I don’t need to ‘go,’ but curiosity gets the better of me andI figure it might be worth a look, and I have to say, it takes the biscuit! If there was ever a book entitled “The World’s most Spectacular Toilets” this would be surely in the top 3 at least!

At the bottom of the escalators, I remove my shoes. The marble continues and I find myself in an octagonal room facing a drinking fountain, once again wrapped in the most wonderous blue/green mosaic arch. It’s light source is another spiralled dome, this time made from glass, which drops a spider web of light onto the ground at my feet. I wonder how bubbles would look in this light? Reflecting the spirals twice onto their surface, I dream.

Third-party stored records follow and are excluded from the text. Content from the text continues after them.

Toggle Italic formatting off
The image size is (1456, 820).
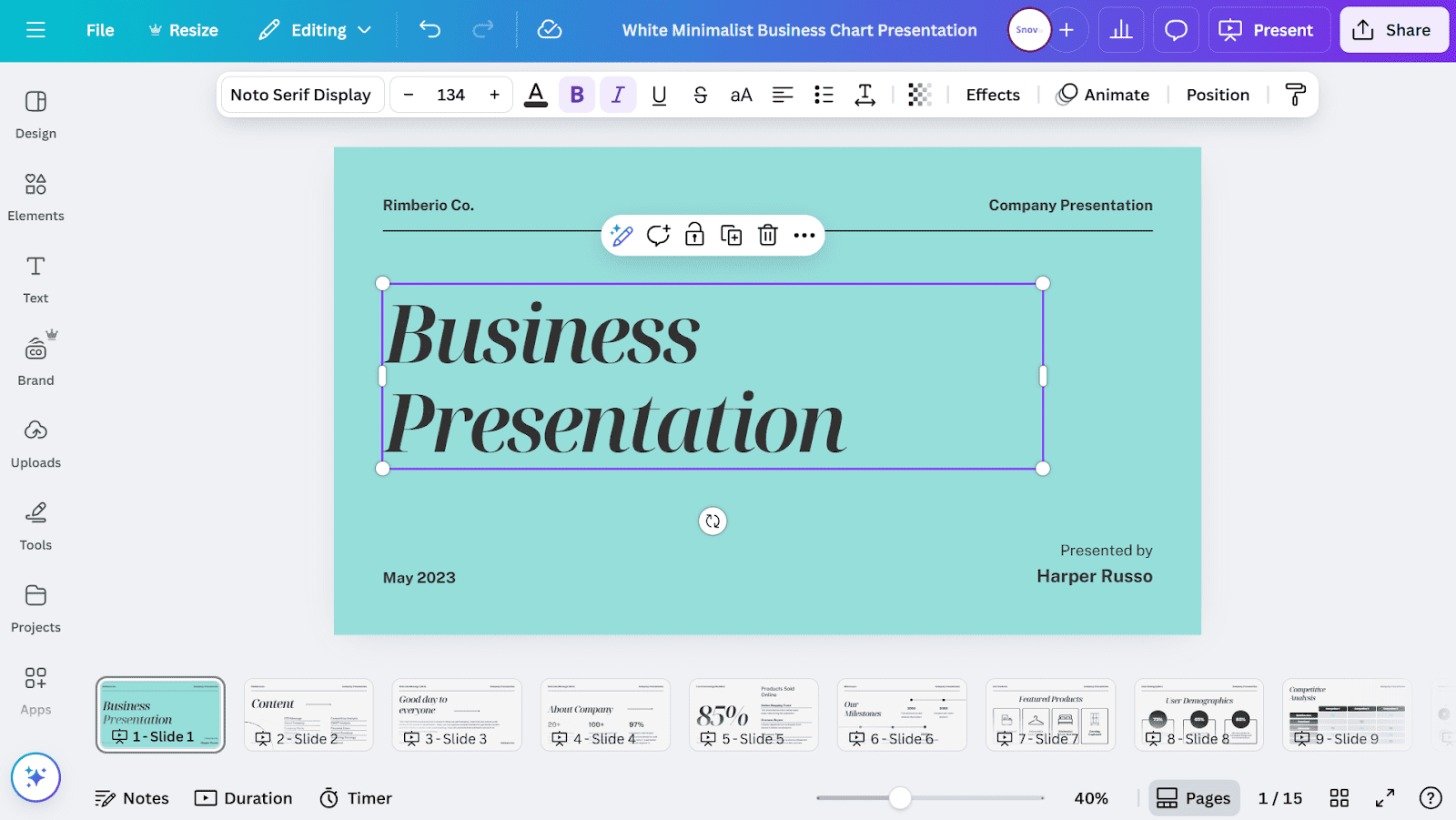point(618,95)
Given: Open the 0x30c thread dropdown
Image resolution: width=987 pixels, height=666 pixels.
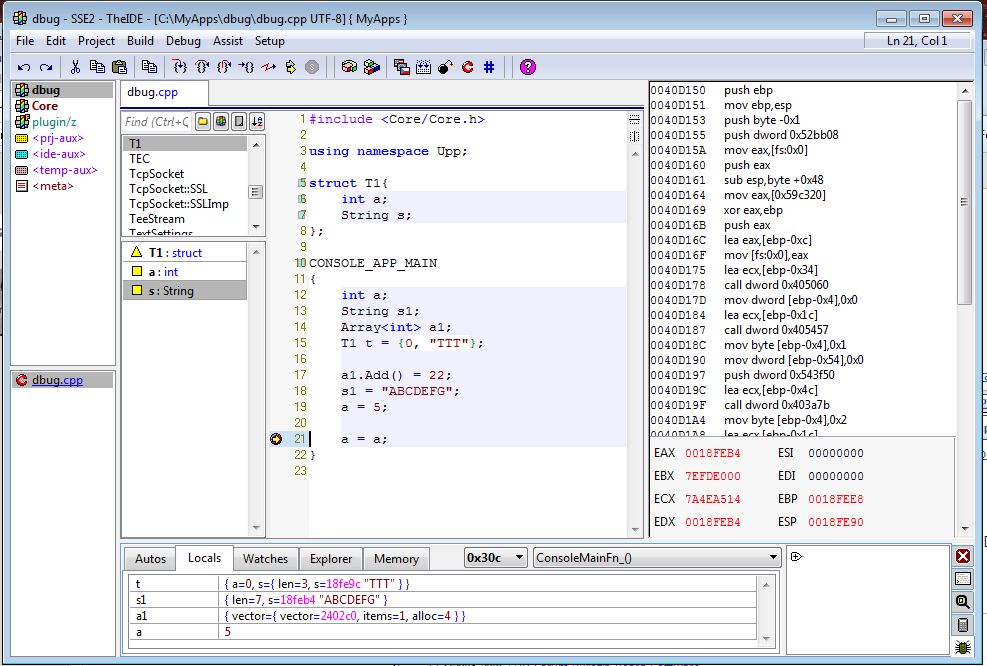Looking at the screenshot, I should [497, 558].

2 open arches lead into the most unbelievable wash-room: The Centrepiece is a gentle fountain of alabaster that trickles into moon pools reminiscent of Turkey’s Pammukale, and below that sit scores of taps side by side, extending out from vertical green marble slabs. I sit at a stone stool in front, and copy the locals, washing my hands, arms and feet in these glorious bowls. The light inside comes from above. It seems to be made of honey and milk and a sense of peace and serenity engulfs me.

How must it be to come and wash before prayer here? 1000’s of worshippers coming together in joint devotion,…community….communion.

 

As I take the escalator back up to the exquisite columns and domes at ground level, I feel as if I’m being transported to heaven, like David Niven in “A Matter of Life and Death.” (highly recommended!). A place of worship designed to such inspiration, it’s hardly surprising it’s such a place of spiritualism. A few birds sing and flutter in the rooftops and I feel for a moment as though I am in heaven.